Task brief. Would you please write out each of the entries below exactly, omitting pictures?

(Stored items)

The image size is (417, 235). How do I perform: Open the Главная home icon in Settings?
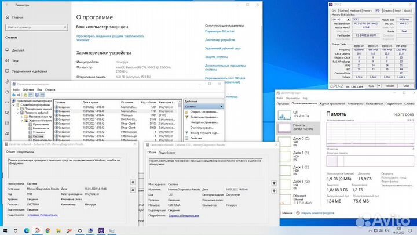7,17
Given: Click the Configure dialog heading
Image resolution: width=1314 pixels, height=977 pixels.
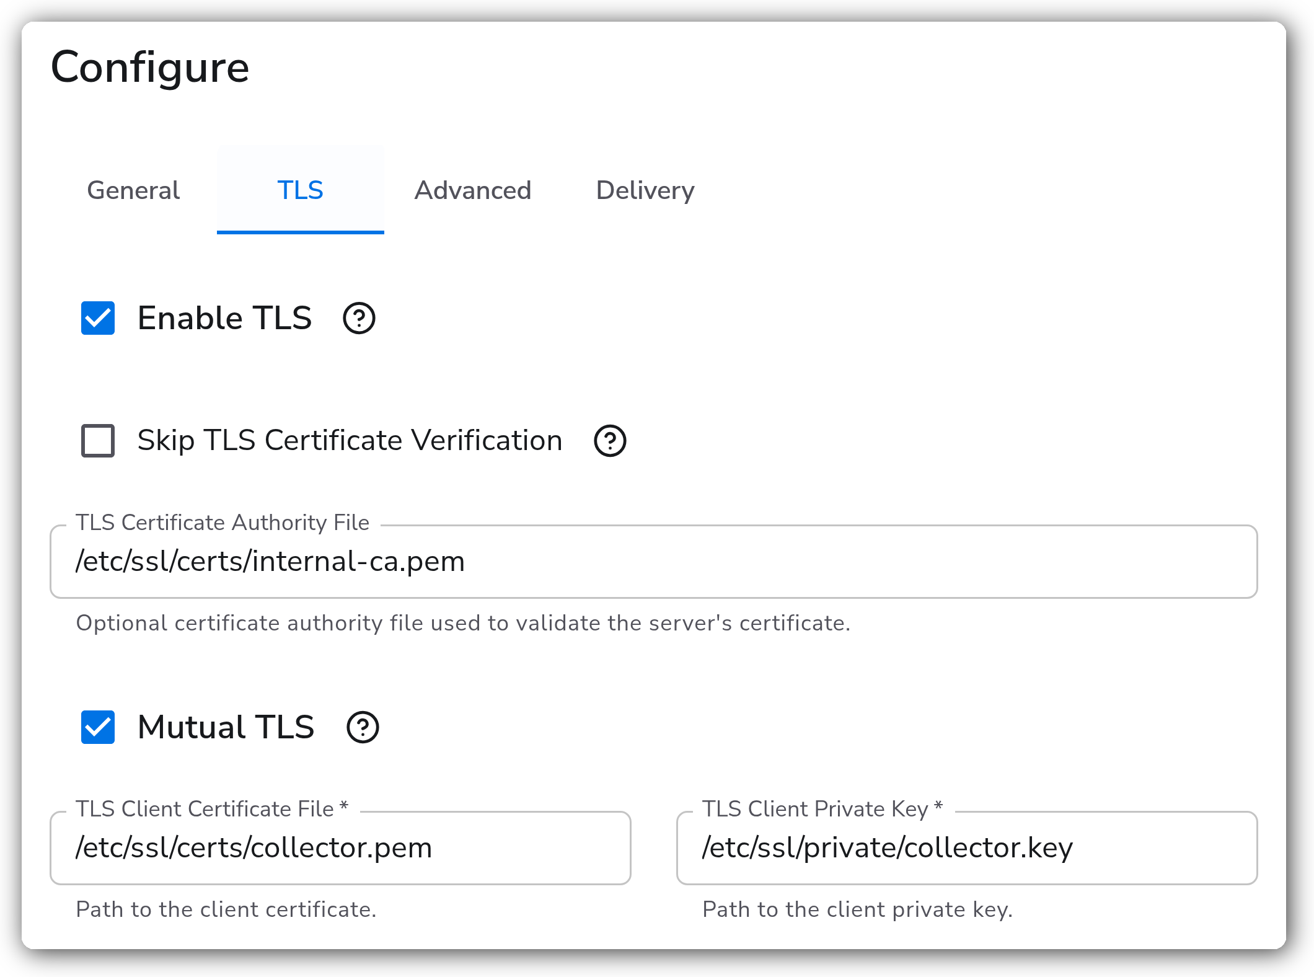Looking at the screenshot, I should [150, 68].
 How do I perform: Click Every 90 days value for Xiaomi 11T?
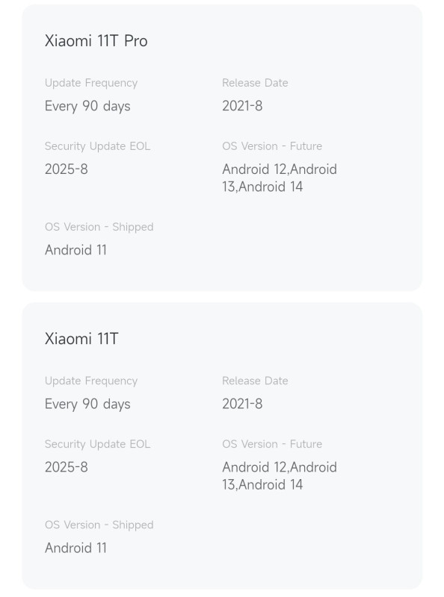coord(87,404)
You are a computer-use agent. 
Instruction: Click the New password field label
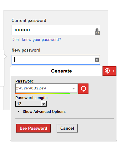26,50
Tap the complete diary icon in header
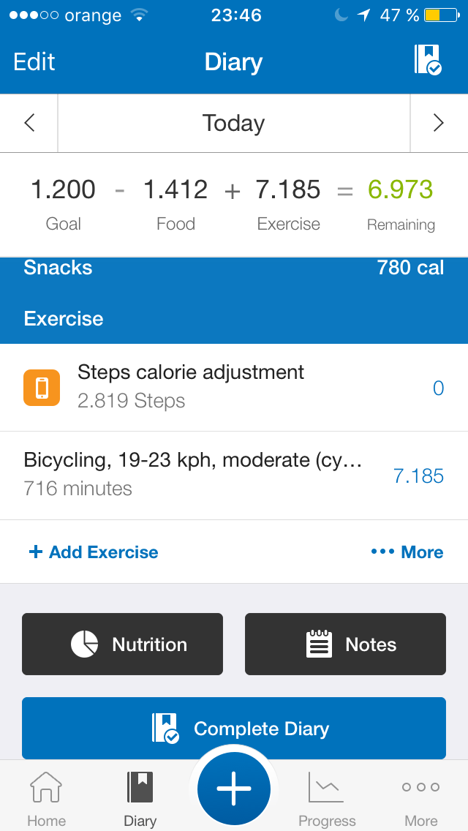This screenshot has height=831, width=468. click(x=428, y=61)
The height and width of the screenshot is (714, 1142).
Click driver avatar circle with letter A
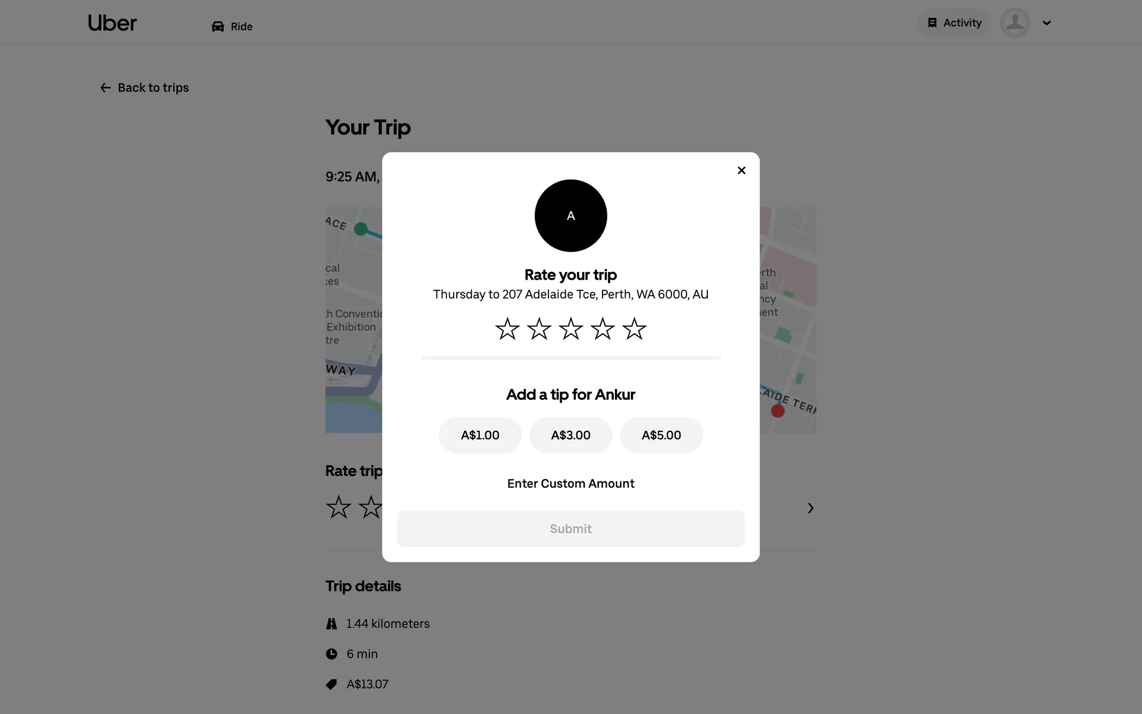click(570, 215)
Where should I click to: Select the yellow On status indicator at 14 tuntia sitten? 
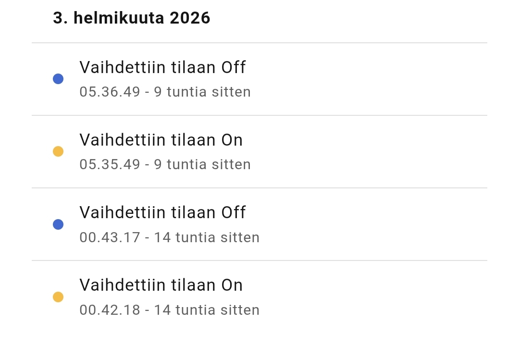(x=58, y=296)
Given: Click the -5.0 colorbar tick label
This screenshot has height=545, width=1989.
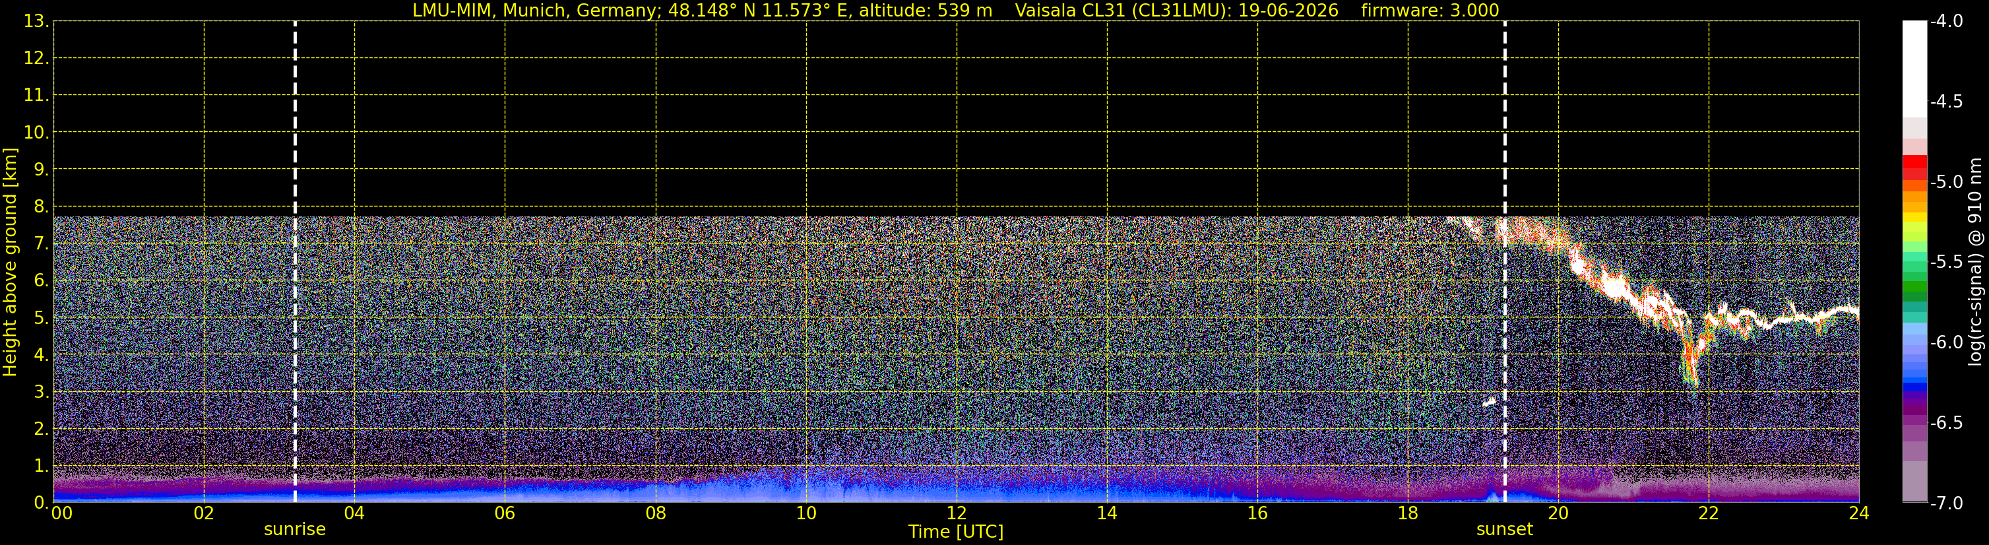Looking at the screenshot, I should (x=1946, y=182).
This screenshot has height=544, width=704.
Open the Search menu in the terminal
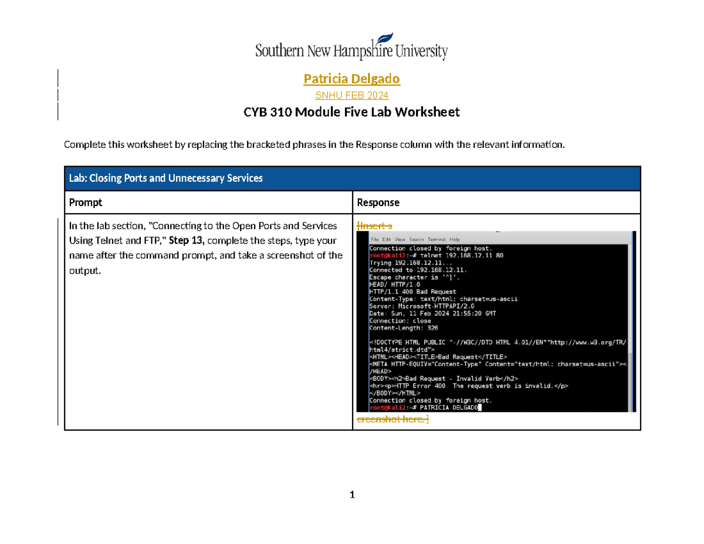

Task result.
The image size is (417, 235). How do I perform: Open the Главная home icon in Settings?
7,17
Given: Click the Configure dialog heading
Image resolution: width=1314 pixels, height=977 pixels.
Looking at the screenshot, I should [150, 68].
 How do I perform: Click Every 90 days value for Xiaomi 11T?
coord(87,404)
You are a computer-use agent. 
Instruction: Click the New password field label
26,50
Tap the complete diary icon in header
This screenshot has height=831, width=468. click(x=428, y=61)
The height and width of the screenshot is (714, 1142).
Click driver avatar circle with letter A
click(570, 215)
Where should I click to: Select the yellow On status indicator at 14 tuntia sitten? 
(x=58, y=296)
Given: Click the -5.0 colorbar tick label
This screenshot has height=545, width=1989.
Looking at the screenshot, I should (x=1946, y=182).
This screenshot has height=544, width=704.
Open the Search menu in the terminal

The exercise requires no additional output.